Inducing ferromagnetism and Kondo effect in platinum by paramagnetic ionic gating

TL;DR

This paper demonstrates reversible electrical control of ferromagnetism and Kondo effect in platinum using paramagnetic ionic liquid gating, enabling new possibilities for spintronic devices with tunable magnetic and transport properties.

Contribution

It introduces a novel ionic gating method to induce and control ferromagnetism and Kondo effect in platinum, combining field-effect and magnetic phenomena at the interface.

Findings

Reversible switching of ferromagnetic states in platinum films.

Observation of Kondo effect at low temperatures.

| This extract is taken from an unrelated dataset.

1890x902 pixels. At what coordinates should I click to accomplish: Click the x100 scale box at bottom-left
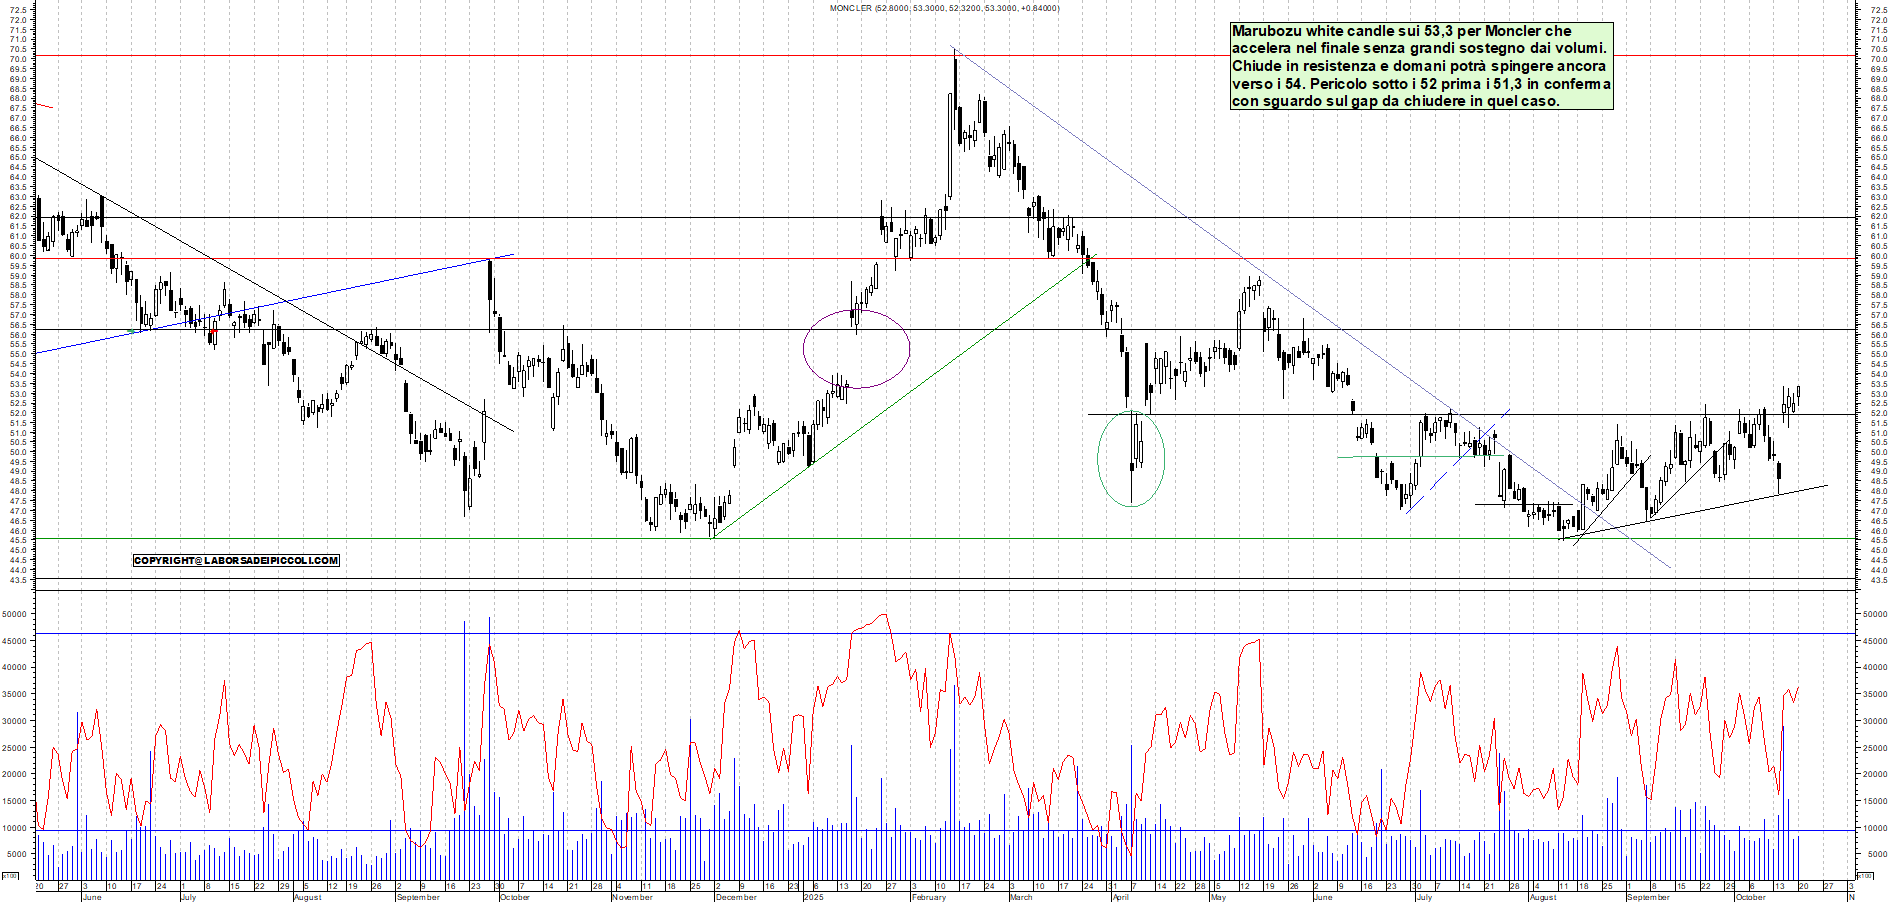[x=10, y=876]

Induction of perpendicular anisotropy and large coercivity.

Abstract

Electrically controllable magnetism, which requires the field-effect manipulation of both charge and spin degrees of freedom, has attracted growing interests since the emergence of spintronics. In this work, we report the reversible electrical switching of ferromagnetic (FM) states in platinum (Pt) thin films by introducing paramagnetic ionic liquid (PIL) as the gating media. The paramagnetic ionic gating controls the movement of ions with magnetic moments, which induces itinerant ferromagnetism on the surface of Pt films with large coercivity and perpendicular anisotropy mimicking the ideal two-dimensional Ising-type FM state. The electrical transport of the induced FM state shows Kondo effect at low temperature suggesting spatially separated coexistence of Kondo scattering beneath the FM interface. The tunable FM state indicates that paramagnetic ionic gating could serve as a versatile method to induce rich transport phenomena combining field effect and magnetism at PIL-gated interfaces.